Pour entraîner un réseau neuronal artificiel par rétropropagation, il faut d’abord lui présenter un intrant, propager le signal en aval dans le réseau, examiner l’extrant et comparer celui-ci à l’extrant que vous auriez idéalement souhaité obtenir. La différence entre les deux s’appelle l’erreur. À la deuxième étape, vous « rétropropagez » l’erreur à travers le réseau et apportez des ajustements aux neurones et aux synapses individuels pour que l’extrant se rapproche le plus possible du résultat idéal. En répétant le processus plusieurs fois, vous réduisez graduellement l’erreur dans le réseau neuronal et le rapprochez de l’extrant souhaité.

neural-graphic
Ces illustrations représentent un réseau où la propagation à l’état d’équilibre fonctionne, à gauche, avec de nombreuses connexions récurrentes et symétriques entre les nœuds. À droite, on peut voir un type de réseau multicouche où la rétropropagation se révèle utile.

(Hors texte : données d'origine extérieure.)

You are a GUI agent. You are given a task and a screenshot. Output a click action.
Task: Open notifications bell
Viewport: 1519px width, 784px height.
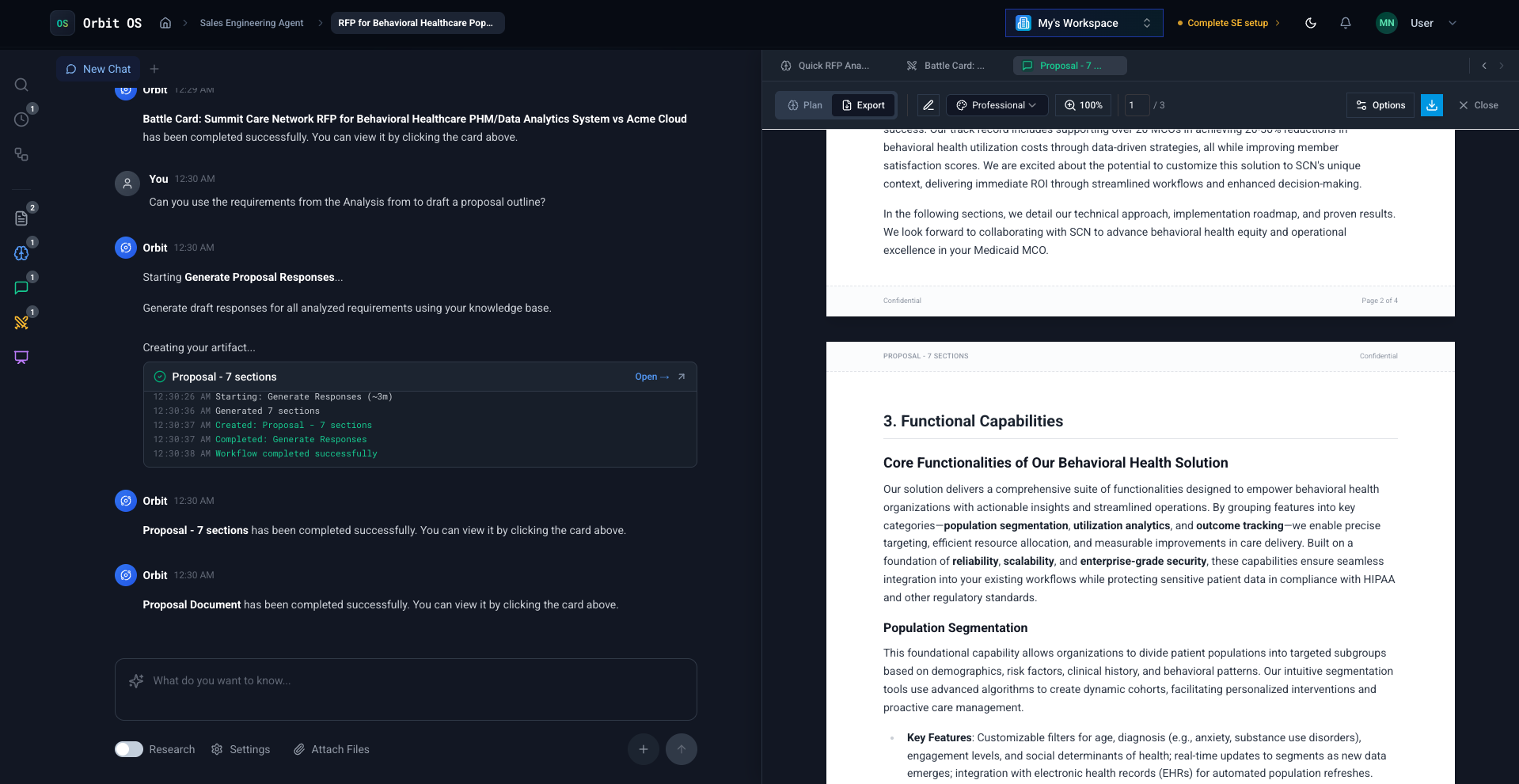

Toutefois, le mécanisme de la rétropropagation dans les réseaux neuronaux artificiels n’a jamais semblé plausible sur le plan biologique, dit Scellier. Entre autres parce qu’elle requiert un circuit computationnel spécial pour la rétropropagation des erreurs, dont l’existence semble improbable dans un organisme évolué, d’après les connaissances actuelles en neuroscience.

La nouvelle technique de propagation à l’état d’équilibre est possible à l’aide d’un seul circuit et d’un seul type de calcul, dit Scellier. « Notre modèle ne requiert qu’un type de dynamique neuronale pour réaliser l’inférence et la rétropropagation des erreurs. Les calculs effectués dans le réseau se fondent sur un modèle neuronal standard et sur une forme standard de plasticité synaptique. » Conséquemment, la probabilité est plus grande que cela soit similaire à un processus véritable qui a évolué dans le cerveau et pourrait fournir le début d’une réponse quant au mécanisme d’apprentissage des circuits neuronaux biologiques.

Voilà l’un des objectifs principaux de nos travaux, dit Scellier.

« Aujourd’hui, il y a un grand fossé entre la neuroscience et les réseaux neuronaux utilisés en intelligence artificielle. Nous avons pour méthode de commencer avec un modèle doté de bonnes propriétés d’apprentissage automatique et d’ajouter graduellement des détails pour qu’il devienne plus réaliste sur le plan biologique », dit-il. 

Pour les neuroscientifiques, la prochaine étape sera de concevoir des expériences pour tenter de comprendre si le cerveau lui-même utilise des techniques similaires.


L’article « Equilibrium Propagation: Bridging the Gap Between Energy-Based Models and Backpropagation » a été publié dans la revue Frontiers in Computational Neuroscience.